A poucos dias, saindo do buraco do metrô, vi uma moça que gritava: “Doeu, doeu! Tá doendo ainda!” Ela repetiu a dor muitas vezes, em gritos de desabafo, durante todo o dia pensei naquela mulher, que era provavelmente mais jovem que eu, mas que já deve ter vivido coisas que nem imagino, imaginei qual seria a causa de tanto sofrimento, mas eu nunca saberei exatamente. Teria enlouquecido? E o que seria enlouquecer? A consciência plena da realidade ou a falta dela?
Percebi que somente quando eu chegar perto do entendimento daquela dor imensa, poderei fazer, de verdade, o papel que me foi dado “A Africana”. Senti medo, entender o sofrimento alheio dói, porque é preciso suspender a anestesia natural.

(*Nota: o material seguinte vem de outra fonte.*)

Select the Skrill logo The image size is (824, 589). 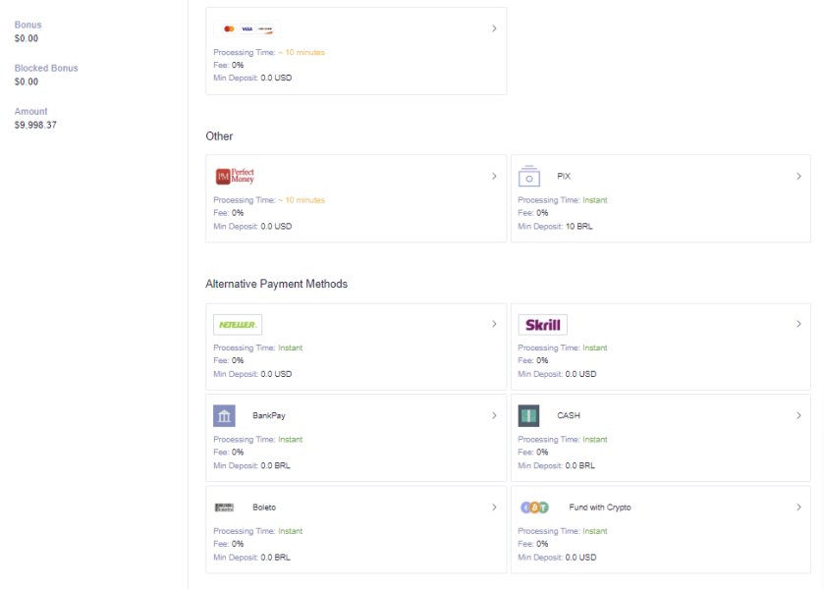pyautogui.click(x=542, y=325)
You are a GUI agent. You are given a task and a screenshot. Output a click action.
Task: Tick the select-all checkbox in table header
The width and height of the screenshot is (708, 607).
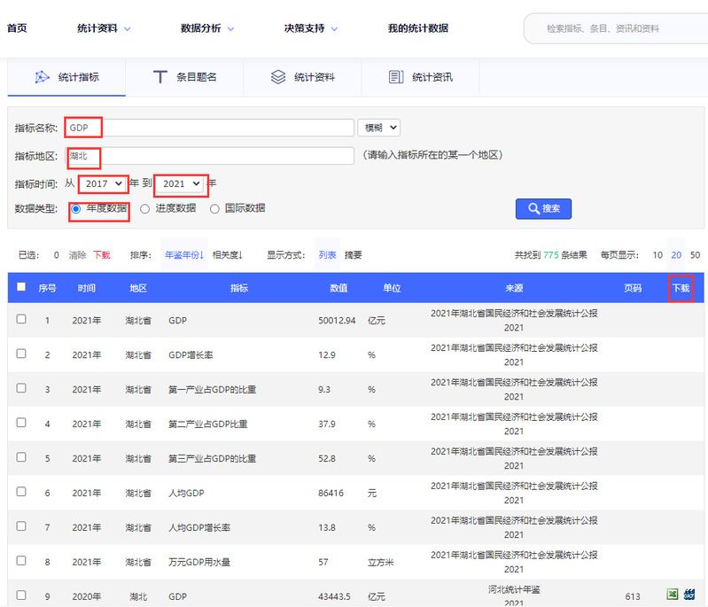click(x=21, y=287)
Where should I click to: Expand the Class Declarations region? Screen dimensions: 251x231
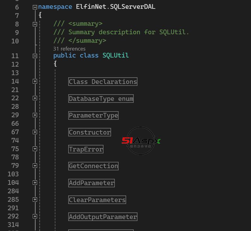[35, 81]
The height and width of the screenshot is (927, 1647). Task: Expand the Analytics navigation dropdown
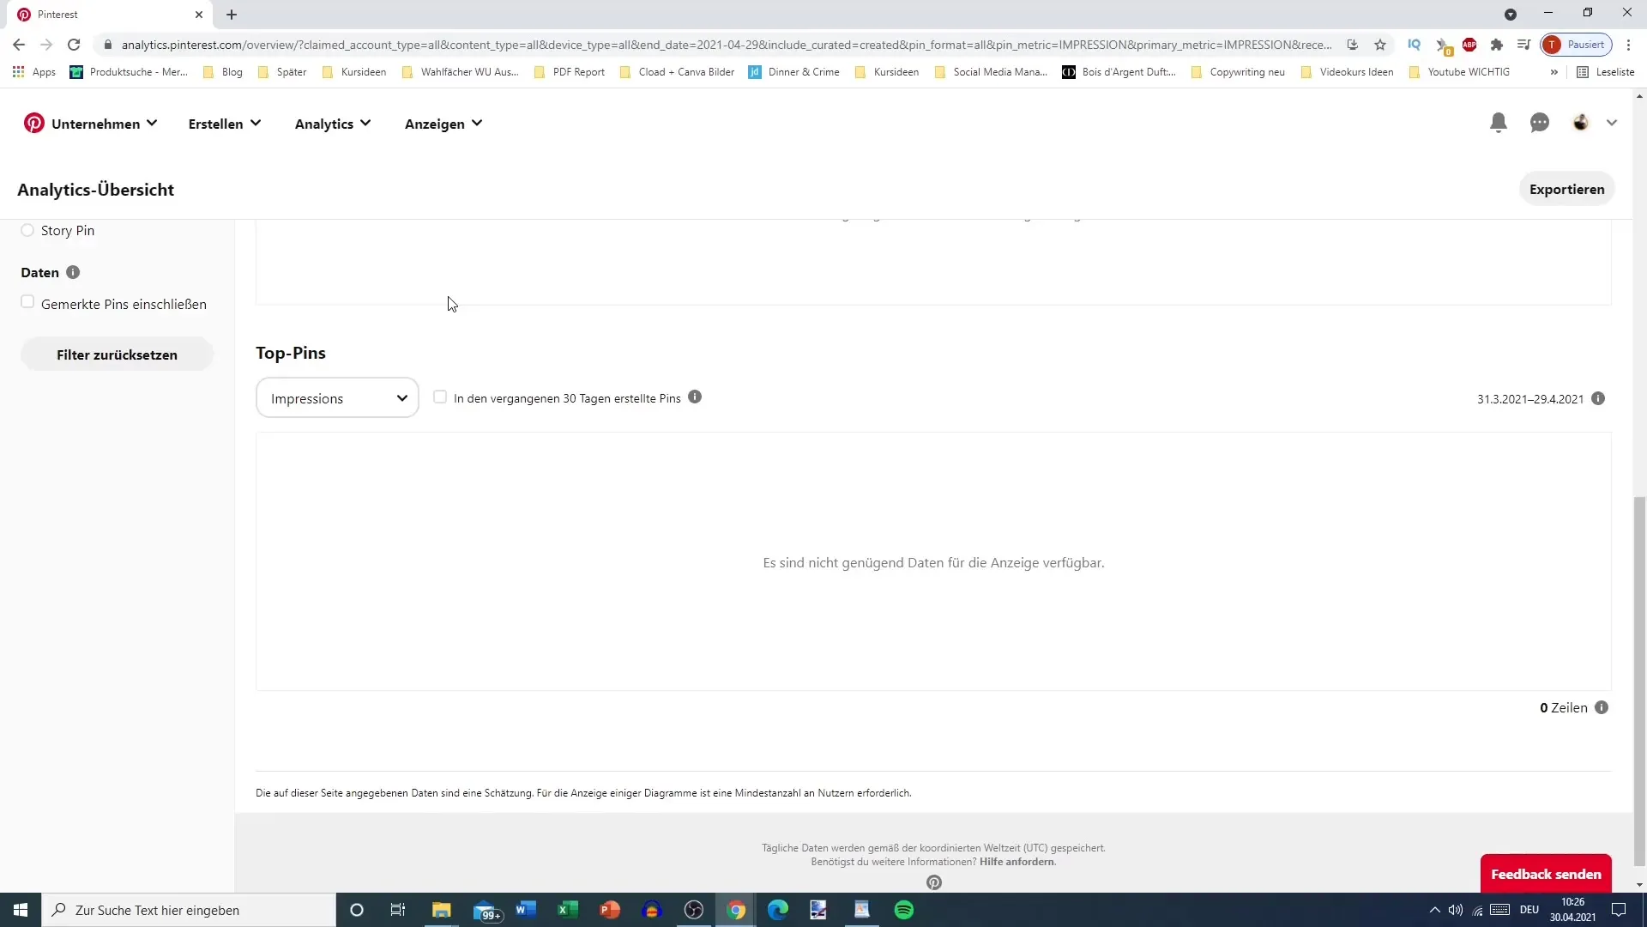click(x=331, y=124)
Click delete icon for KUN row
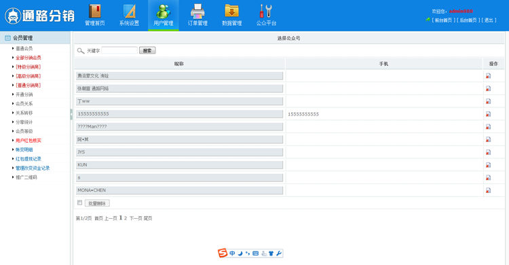509x265 pixels. coord(488,165)
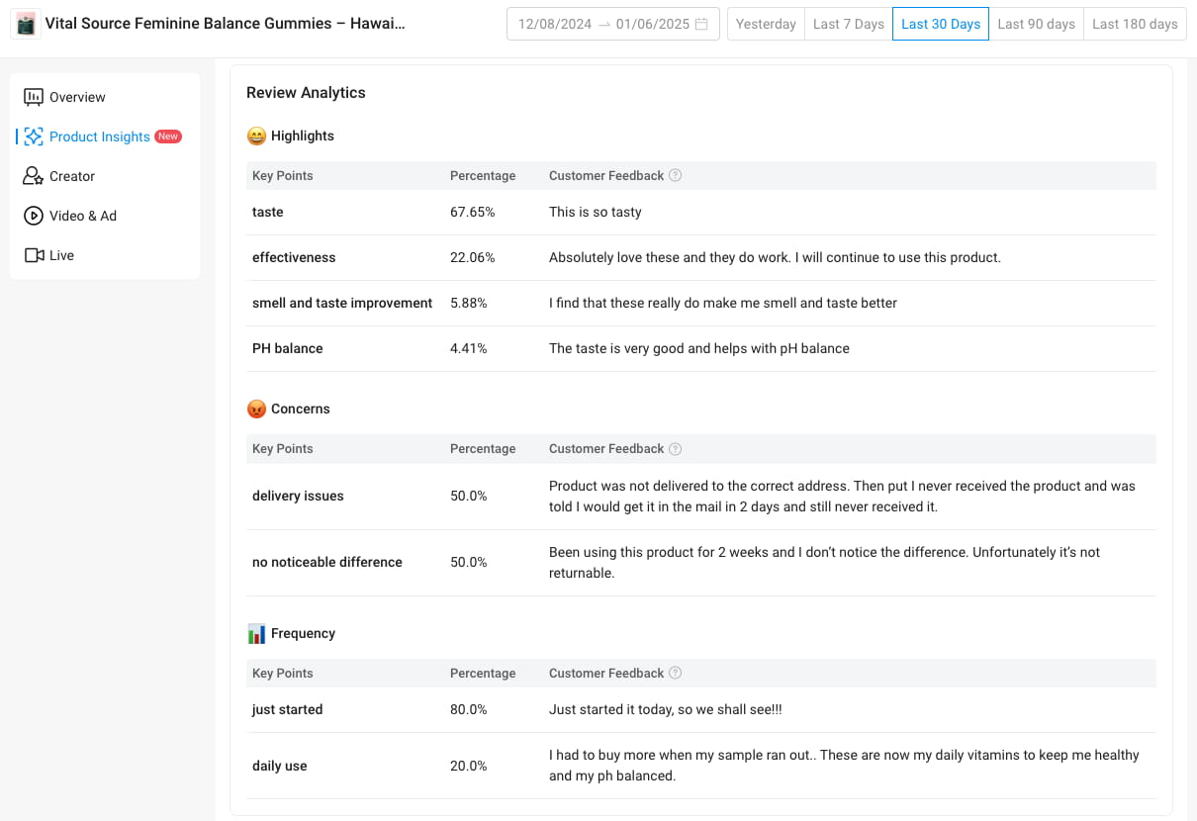The height and width of the screenshot is (821, 1197).
Task: Switch to Last 180 days range
Action: [1135, 24]
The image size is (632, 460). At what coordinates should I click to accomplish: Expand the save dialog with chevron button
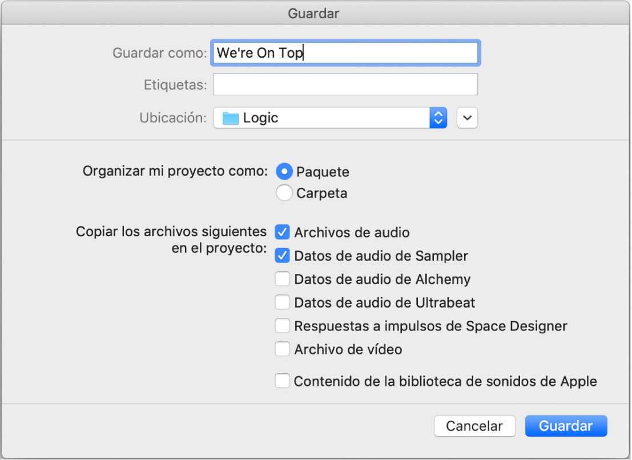pyautogui.click(x=468, y=118)
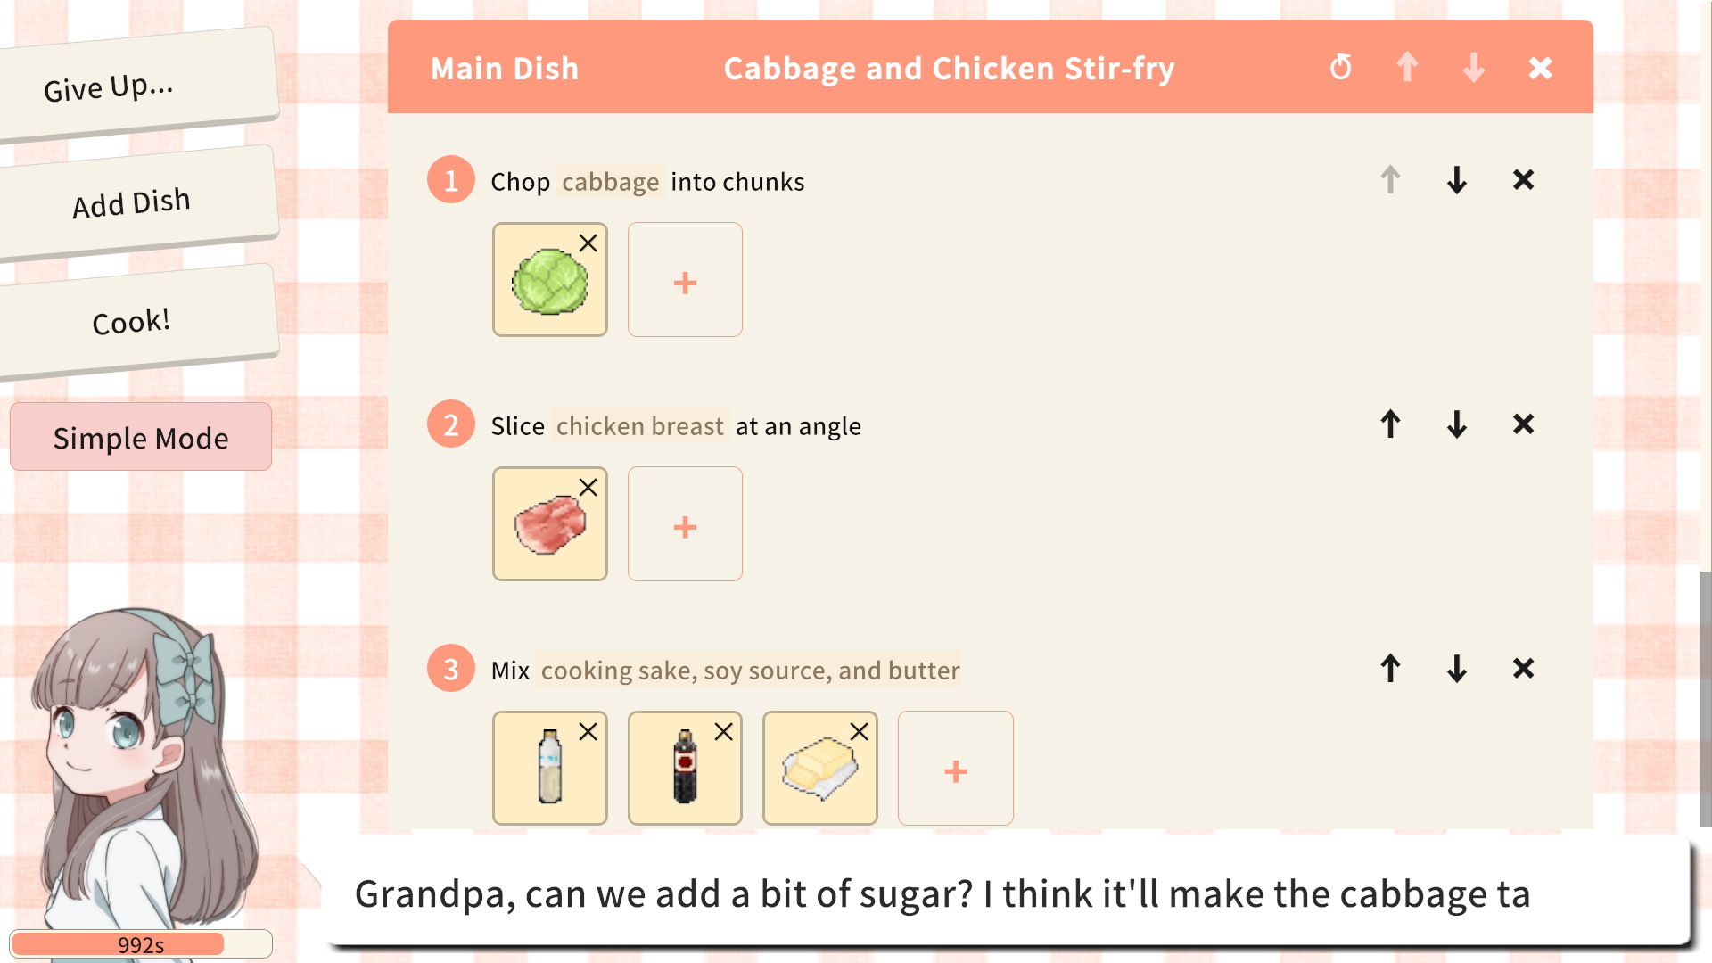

Hoje, dia de sol, feliz, perdida em pensamentos românticos sob a trilha de Schumann, desci novamente na praça da Sé, dentre várias imagens, eu vi nitidamente um cachorrinho preto, filhote, simpático, abanar o rabo para um humano, de blusa amarela, que respondeu ao agrado com um chute horrível.
Eu gritei: Bruto!
O homem de blusa amarela seguiu seu caminho sem olhar pra trás
O cachorrinho saiu choroso e eu vi sua protetora embaixo da carriola de papelão acolhendo-o e escondendo-se como se a agressão tivesse sido dirigida a ela própria.
Segui para o trabalho.

Comentários

Anônimo disse…
você sabe que quase chorei imaginando o cachorrinho preto sendo chutado.
que texto lindo cax, eu adoro reparar nessas cenas do cotidiano.
e andar o dia inteiro de ônibus me proporciona histórias incríveis.